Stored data

━━━━

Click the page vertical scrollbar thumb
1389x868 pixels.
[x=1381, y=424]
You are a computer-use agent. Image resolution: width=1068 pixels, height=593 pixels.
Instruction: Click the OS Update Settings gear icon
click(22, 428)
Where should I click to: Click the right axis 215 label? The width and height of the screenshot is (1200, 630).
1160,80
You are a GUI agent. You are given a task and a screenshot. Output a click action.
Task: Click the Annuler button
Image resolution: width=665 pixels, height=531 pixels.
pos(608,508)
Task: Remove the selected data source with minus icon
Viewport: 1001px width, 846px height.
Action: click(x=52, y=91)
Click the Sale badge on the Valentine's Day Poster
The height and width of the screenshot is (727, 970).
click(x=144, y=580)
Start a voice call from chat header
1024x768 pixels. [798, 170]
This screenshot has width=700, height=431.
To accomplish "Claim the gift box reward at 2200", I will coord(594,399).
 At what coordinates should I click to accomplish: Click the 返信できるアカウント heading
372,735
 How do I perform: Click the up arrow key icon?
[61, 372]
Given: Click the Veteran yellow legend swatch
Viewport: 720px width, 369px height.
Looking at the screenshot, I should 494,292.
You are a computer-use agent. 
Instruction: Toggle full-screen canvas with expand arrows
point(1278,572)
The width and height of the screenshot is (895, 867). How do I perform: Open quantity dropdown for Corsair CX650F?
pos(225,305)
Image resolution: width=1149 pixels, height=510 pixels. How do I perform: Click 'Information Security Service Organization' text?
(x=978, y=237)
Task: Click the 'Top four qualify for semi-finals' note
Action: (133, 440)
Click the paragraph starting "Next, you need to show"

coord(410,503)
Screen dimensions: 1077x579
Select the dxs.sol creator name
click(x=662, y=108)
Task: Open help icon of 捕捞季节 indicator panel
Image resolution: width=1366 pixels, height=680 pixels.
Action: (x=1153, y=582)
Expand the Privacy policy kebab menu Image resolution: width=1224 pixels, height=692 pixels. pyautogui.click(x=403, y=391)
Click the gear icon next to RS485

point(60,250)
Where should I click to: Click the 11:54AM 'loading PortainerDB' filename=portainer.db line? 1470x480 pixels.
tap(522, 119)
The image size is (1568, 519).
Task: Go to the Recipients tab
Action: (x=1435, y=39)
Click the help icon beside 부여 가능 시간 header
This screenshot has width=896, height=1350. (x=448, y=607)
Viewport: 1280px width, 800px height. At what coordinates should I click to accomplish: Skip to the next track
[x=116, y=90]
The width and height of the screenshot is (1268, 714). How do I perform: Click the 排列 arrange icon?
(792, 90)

━━━━

### What you should do
Write the entries out once more, exactly as they were given.

### Answer space
Click the page vertical scrollbar thumb
1389x868 pixels.
[x=1381, y=424]
You are a computer-use agent. Image resolution: width=1068 pixels, height=593 pixels.
Instruction: Click the OS Update Settings gear icon
click(22, 428)
Where should I click to: Click the right axis 215 label? The width and height of the screenshot is (1200, 630).
1160,80
You are a GUI agent. You are given a task and a screenshot. Output a click action.
Task: Click the Annuler button
Image resolution: width=665 pixels, height=531 pixels.
pos(608,508)
Task: Remove the selected data source with minus icon
Viewport: 1001px width, 846px height.
Action: click(x=52, y=91)
Click the Sale badge on the Valentine's Day Poster
The height and width of the screenshot is (727, 970).
click(x=144, y=580)
Start a voice call from chat header
1024x768 pixels. [798, 170]
This screenshot has width=700, height=431.
To accomplish "Claim the gift box reward at 2200", I will coord(594,399).
 At what coordinates should I click to accomplish: Click the 返信できるアカウント heading
372,735
 How do I perform: Click the up arrow key icon?
[61, 372]
Given: Click the Veteran yellow legend swatch
Viewport: 720px width, 369px height.
Looking at the screenshot, I should 494,292.
You are a computer-use agent. 
Instruction: Toggle full-screen canvas with expand arrows
point(1278,572)
The width and height of the screenshot is (895, 867). How do I perform: Open quantity dropdown for Corsair CX650F?
pos(225,305)
Image resolution: width=1149 pixels, height=510 pixels. How do I perform: Click 'Information Security Service Organization' text?
(x=978, y=237)
Task: Click the 'Top four qualify for semi-finals' note
Action: (133, 440)
Click the paragraph starting "Next, you need to show"

coord(410,503)
Screen dimensions: 1077x579
Select the dxs.sol creator name
click(x=662, y=108)
Task: Open help icon of 捕捞季节 indicator panel
Image resolution: width=1366 pixels, height=680 pixels.
Action: (x=1153, y=582)
Expand the Privacy policy kebab menu Image resolution: width=1224 pixels, height=692 pixels. pyautogui.click(x=403, y=391)
Click the gear icon next to RS485

point(60,250)
Where should I click to: Click the 11:54AM 'loading PortainerDB' filename=portainer.db line? 1470x480 pixels.
tap(522, 119)
The image size is (1568, 519).
Task: Go to the Recipients tab
Action: (x=1435, y=39)
Click the help icon beside 부여 가능 시간 header
This screenshot has width=896, height=1350. (x=448, y=607)
Viewport: 1280px width, 800px height. At what coordinates should I click to accomplish: Skip to the next track
[x=116, y=90]
The width and height of the screenshot is (1268, 714). How do I perform: Click the 排列 arrange icon?
(792, 90)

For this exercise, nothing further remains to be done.